▶ _Assignment_
Please find how many lines of the data contain the string "accomplish", and respond with that number only.

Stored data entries
☆ ☆ ☆ ☆
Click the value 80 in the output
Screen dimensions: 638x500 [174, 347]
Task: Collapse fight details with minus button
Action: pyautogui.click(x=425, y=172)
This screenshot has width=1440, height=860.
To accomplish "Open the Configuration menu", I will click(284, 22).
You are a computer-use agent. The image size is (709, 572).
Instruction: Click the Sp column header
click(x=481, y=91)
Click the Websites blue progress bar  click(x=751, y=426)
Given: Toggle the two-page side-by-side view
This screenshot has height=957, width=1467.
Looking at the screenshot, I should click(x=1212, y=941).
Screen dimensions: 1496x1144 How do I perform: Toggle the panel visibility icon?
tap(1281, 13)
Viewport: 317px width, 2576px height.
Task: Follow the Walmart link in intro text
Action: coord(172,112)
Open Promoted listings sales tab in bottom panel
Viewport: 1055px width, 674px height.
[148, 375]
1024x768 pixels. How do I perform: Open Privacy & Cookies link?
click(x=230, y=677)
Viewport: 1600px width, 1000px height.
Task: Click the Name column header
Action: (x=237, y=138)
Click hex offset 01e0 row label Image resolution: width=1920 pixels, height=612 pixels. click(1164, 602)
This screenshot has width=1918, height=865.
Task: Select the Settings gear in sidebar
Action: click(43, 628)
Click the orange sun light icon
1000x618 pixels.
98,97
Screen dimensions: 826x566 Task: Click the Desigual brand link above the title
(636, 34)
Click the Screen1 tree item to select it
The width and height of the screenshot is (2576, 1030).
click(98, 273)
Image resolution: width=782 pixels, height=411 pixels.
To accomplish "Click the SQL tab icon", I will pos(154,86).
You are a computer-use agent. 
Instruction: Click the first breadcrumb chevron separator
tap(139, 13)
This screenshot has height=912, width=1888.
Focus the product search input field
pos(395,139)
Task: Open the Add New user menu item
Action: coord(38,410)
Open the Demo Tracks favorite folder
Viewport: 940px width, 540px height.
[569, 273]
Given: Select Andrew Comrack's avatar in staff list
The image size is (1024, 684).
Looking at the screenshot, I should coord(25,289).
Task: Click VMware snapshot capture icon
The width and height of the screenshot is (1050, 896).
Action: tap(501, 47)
☆ ☆ ☆ ☆
▶ _Exercise response_
2